*** Opening of Data shown ***

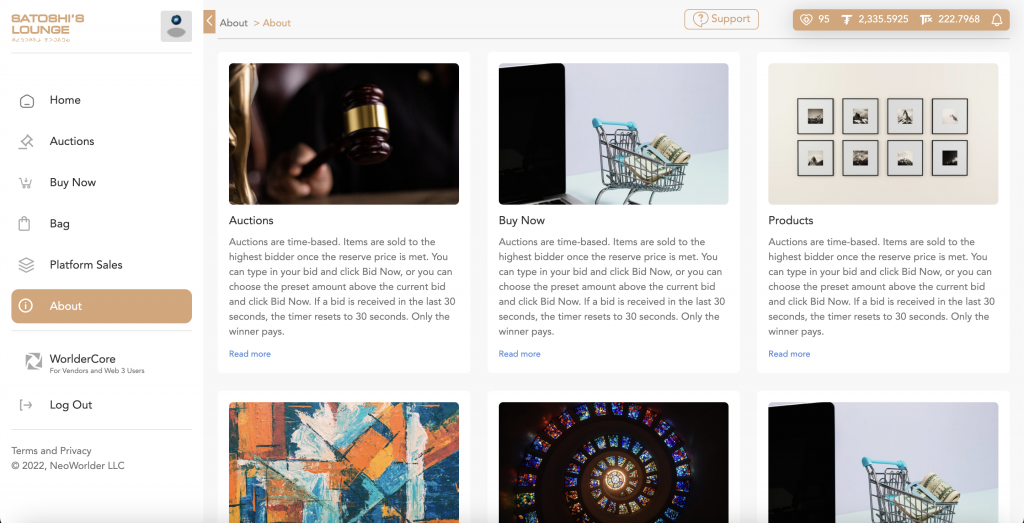Viewport: 1024px width, 523px height.
Task: Collapse the sidebar with the chevron
Action: click(x=210, y=22)
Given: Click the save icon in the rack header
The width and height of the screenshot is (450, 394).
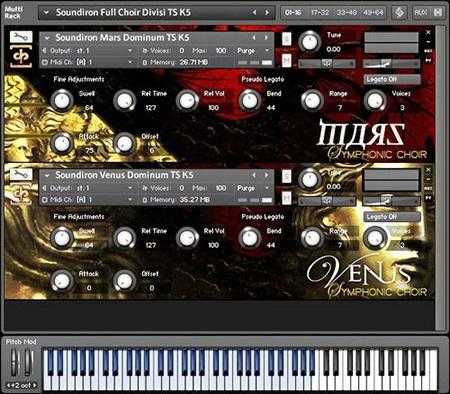Looking at the screenshot, I should pyautogui.click(x=438, y=13).
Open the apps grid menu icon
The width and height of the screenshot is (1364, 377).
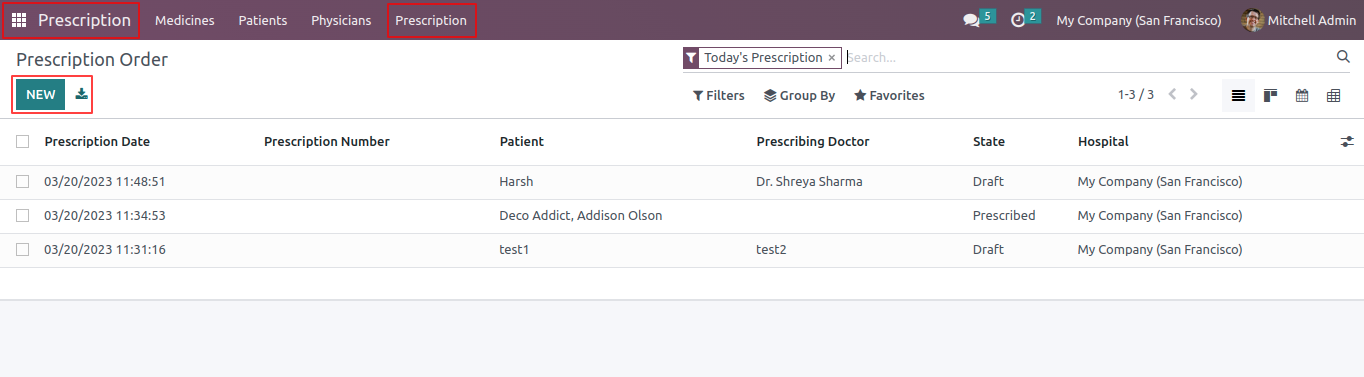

*** Close of Data shown ***

What is needed is every line from the one with "Given: Click the save icon in the rack header" to the final line of the listing above, set down exactly and with the pictures left out.

Given: Click the save icon in the rack header
The width and height of the screenshot is (450, 394).
Looking at the screenshot, I should pyautogui.click(x=438, y=13).
Open the apps grid menu icon
The width and height of the screenshot is (1364, 377).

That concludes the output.